A friend recently asked how to set better capacity testing goals for their tech team. We agreed we needed to get more specific about what “capacity testing” means.
This is a plausible traffic volume based on prior data and forecasts. I encourage this number to come from cross-functional consensus from Eng, Data, Marketing, Product, Sales, etc. Express it as a rate like reqs/sec or orders/min.
If the expected traffic is too low, the service could crash from insufficient capacity. But if it’s too high, you’ve wasted scarce engineering effort building capacity you don’t need (analogous to excess inventory in a supply chain). Site downtime is usually more costly than wasted engineering effort. The virtue of highlighting wasted engineering effort is to recognize the marginal effort and opportunity cost for engineers to support greater capacity.
This is the multiplier or fudge factor to give yourself breathing room. I’d suggest 20-50x for early-stage startups that don’t know when they’ll go viral, 5-20x for growth stage businesses, and <5x for mature businesses with robust prior data and tightly-managed sales/marketing plans.

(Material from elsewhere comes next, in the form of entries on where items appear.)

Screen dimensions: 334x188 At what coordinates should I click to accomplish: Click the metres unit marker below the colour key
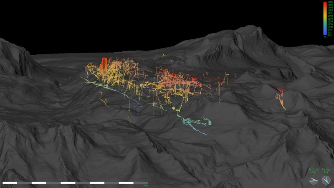point(324,37)
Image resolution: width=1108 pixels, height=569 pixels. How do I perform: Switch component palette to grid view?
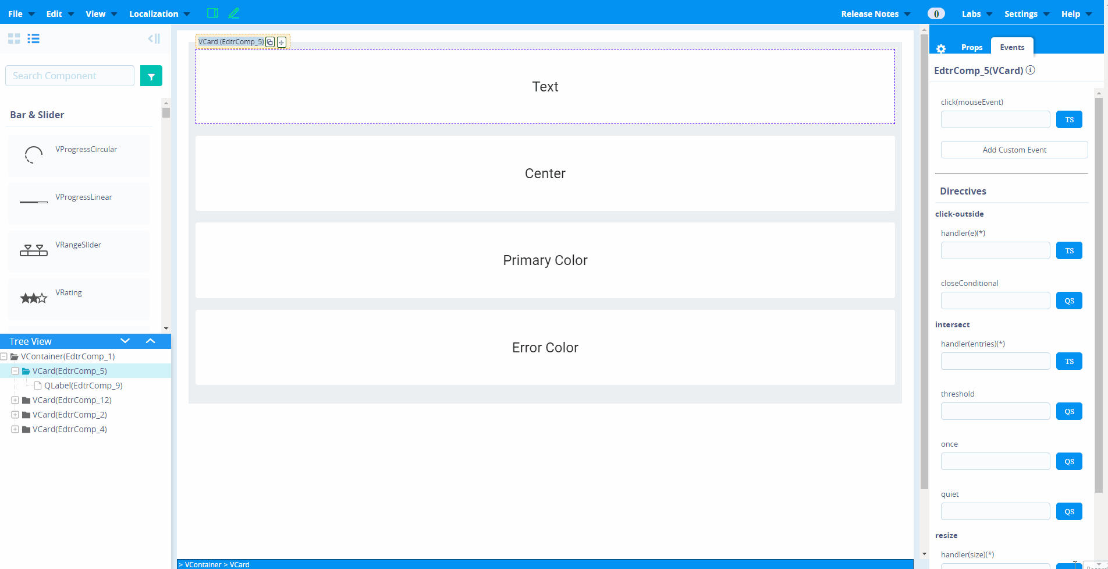tap(14, 38)
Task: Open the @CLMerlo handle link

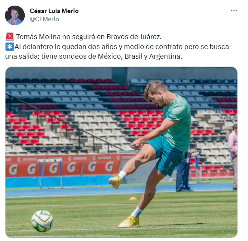Action: (x=44, y=19)
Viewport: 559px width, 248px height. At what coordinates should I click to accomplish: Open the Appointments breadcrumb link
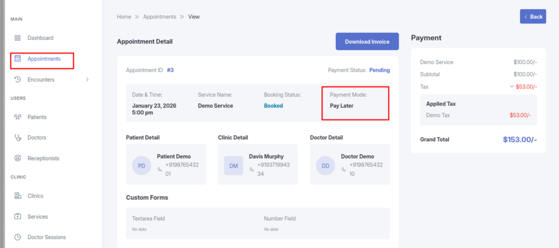tap(159, 17)
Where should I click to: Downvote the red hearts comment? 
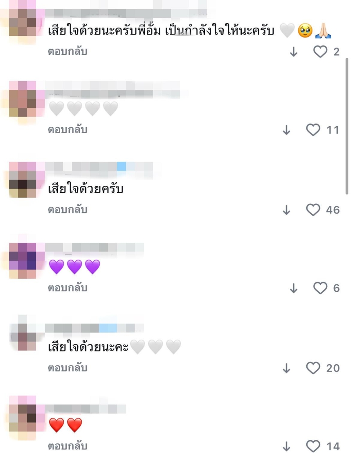point(287,446)
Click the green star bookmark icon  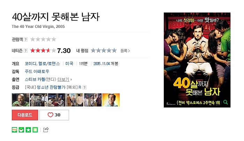28,130
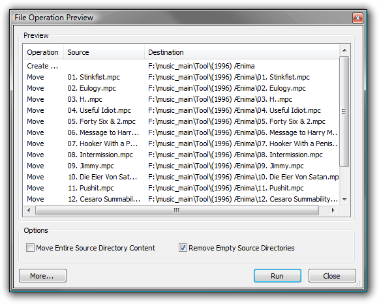This screenshot has height=304, width=379.
Task: Select the 09. Jimmy.mpc row
Action: (x=181, y=166)
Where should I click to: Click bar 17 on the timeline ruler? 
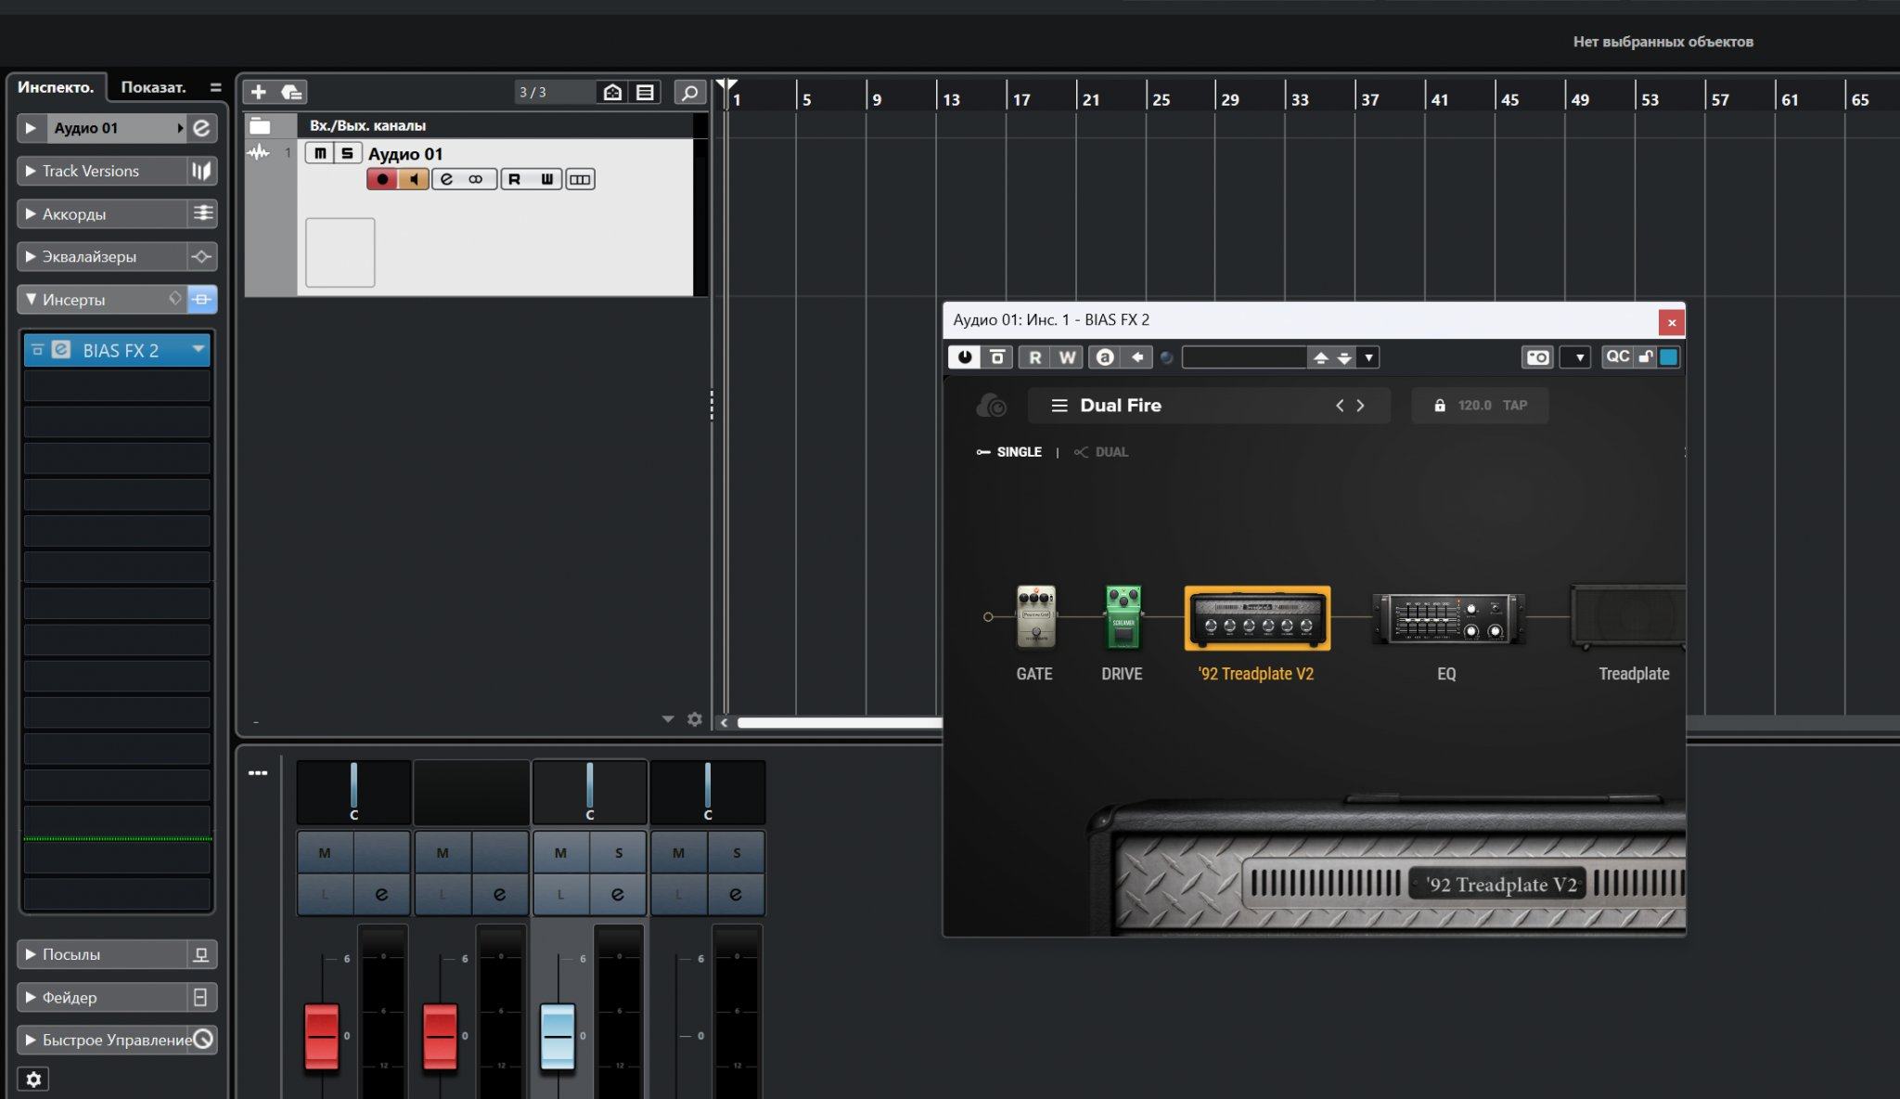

At Glossier, we currently use a 10x safety factor. We were bitten in 2018 with a 5x safety factor and insufficiently detailed traffic forecast.
This is what you’re aiming for.
capacity target = expected traffic * safety factor
So assuming expected traffic of 500 req/sec, and a safety factor of 10x, your capacity target is 5,000 req/sec.
This is the load that your engineers have proven your system can handle during their load tests. Keep scaling and removing bottlenecks until your demonstrated capacity exceeds the capacity target.
Pro tip: run your load tests for several minutes (we do an hour) to “soak” your infrastructure (kudos to Rajas Patil for introducing this idea). This can reveal bottlenecks that don’t show up in quick tests. For example, at Glossier, the data replication from our customer-facing DB to our BI data warehouse was significantly delayed during a 60-minute soak tests, but we wouldn’t have noticed during a quick 5-minute test. By detecting the replication delay early, we had time to mitigate it.